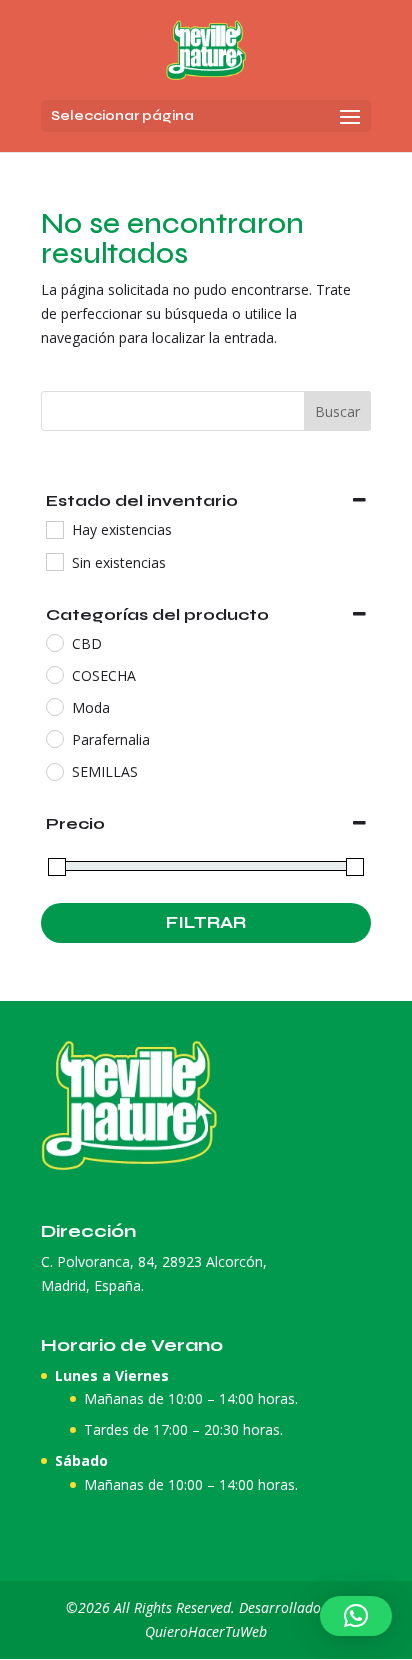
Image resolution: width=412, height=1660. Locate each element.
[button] (356, 1616)
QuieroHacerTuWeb (206, 1631)
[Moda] (54, 706)
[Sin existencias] (54, 561)
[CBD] (54, 642)
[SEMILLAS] (54, 771)
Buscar (337, 411)
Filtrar (206, 922)
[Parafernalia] (54, 738)
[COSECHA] (54, 674)
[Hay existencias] (54, 529)
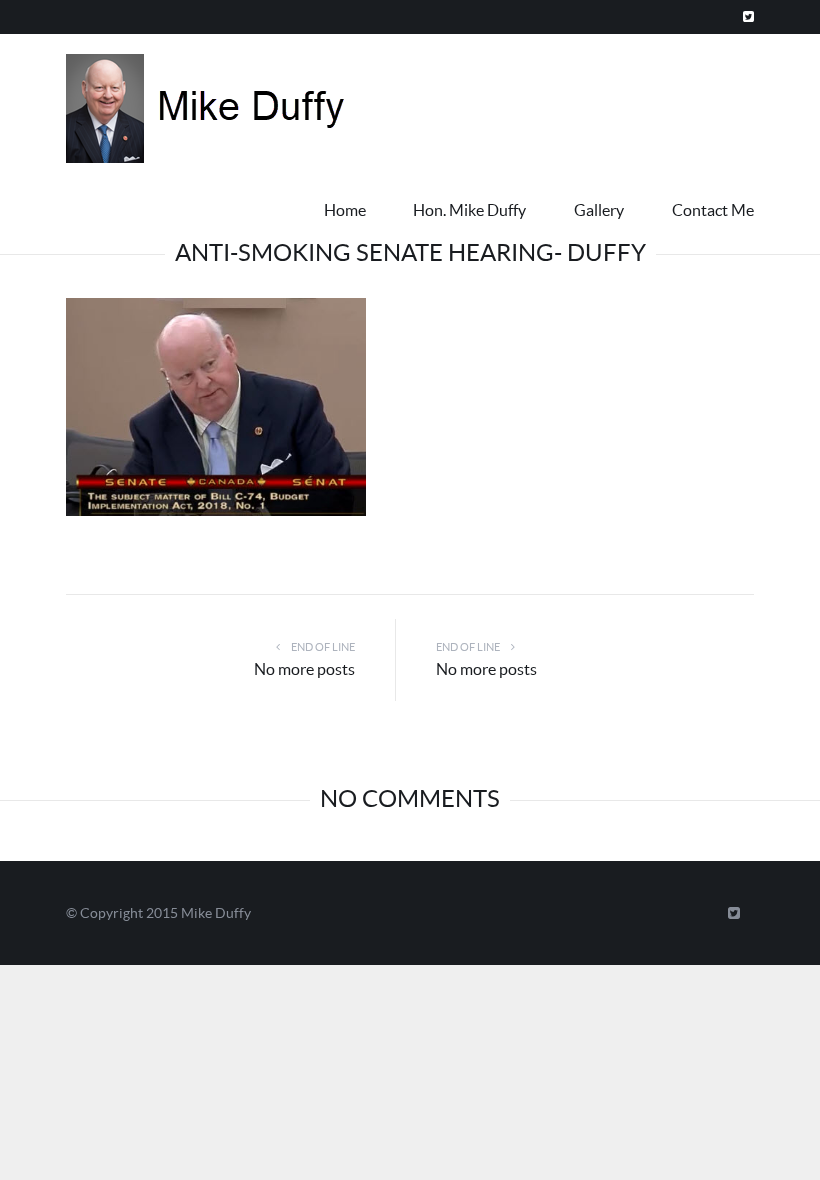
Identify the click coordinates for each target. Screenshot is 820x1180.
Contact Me (713, 210)
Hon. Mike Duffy (469, 210)
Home (345, 210)
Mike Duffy (216, 913)
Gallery (599, 210)
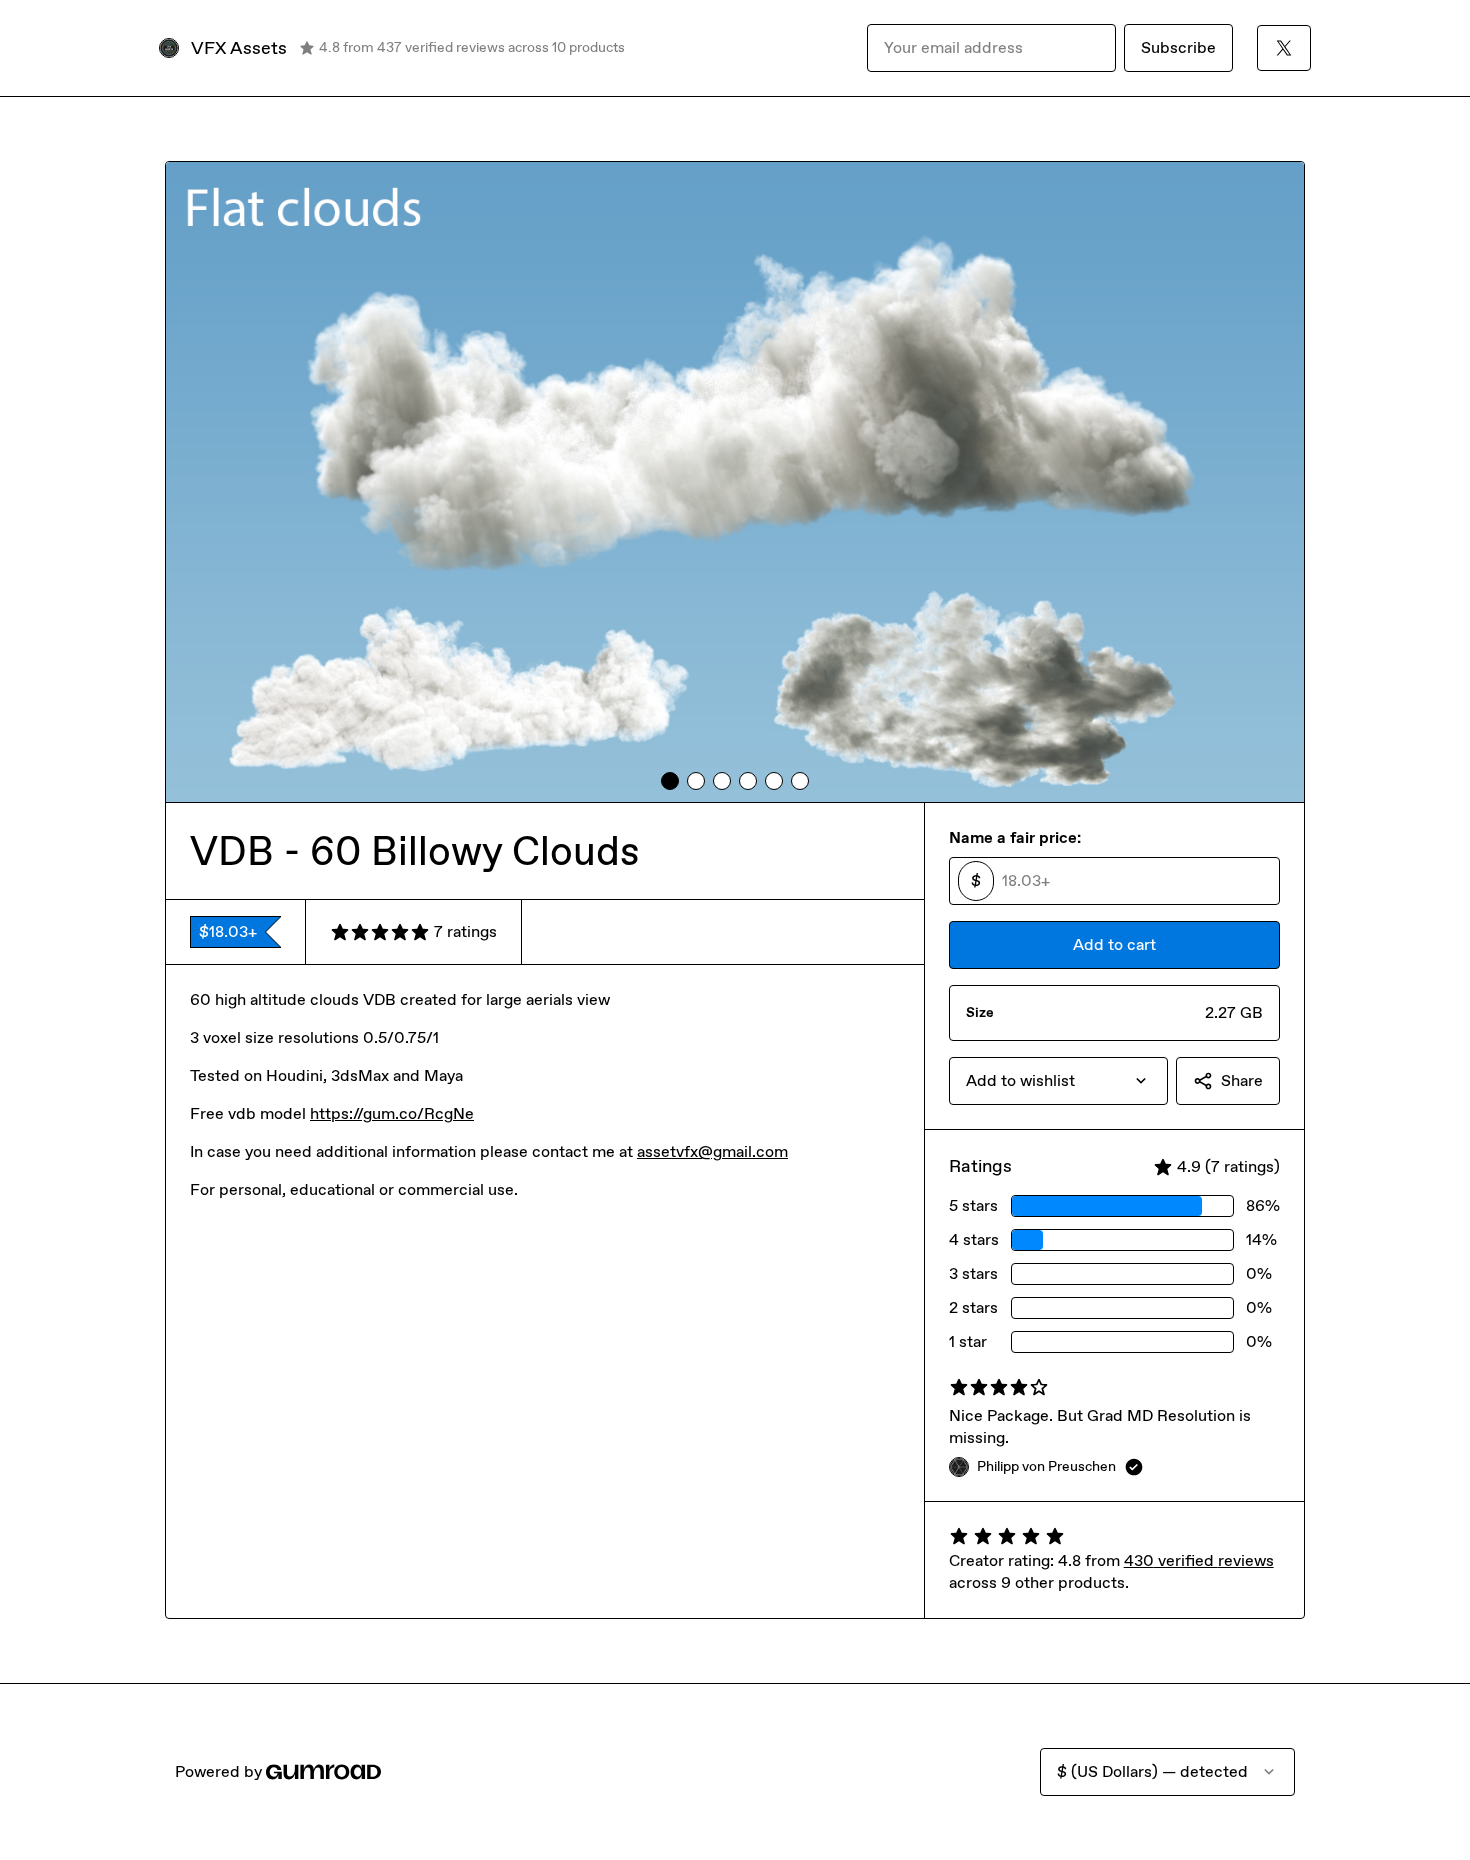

════════════════

[THE PROBLEM]: With the pictures excluded, the records are to be reproduced exactly.

[EXERCISE RESULT]:
Image resolution: width=412, height=1660. Locate each element.
[button] (356, 1616)
QuieroHacerTuWeb (206, 1631)
[Moda] (54, 706)
[Sin existencias] (54, 561)
[CBD] (54, 642)
[SEMILLAS] (54, 771)
Buscar (337, 411)
Filtrar (206, 922)
[Parafernalia] (54, 738)
[COSECHA] (54, 674)
[Hay existencias] (54, 529)
Identify the click coordinates for each target. Screenshot is 820x1180.
Contact Me (713, 210)
Hon. Mike Duffy (469, 210)
Home (345, 210)
Mike Duffy (216, 913)
Gallery (599, 210)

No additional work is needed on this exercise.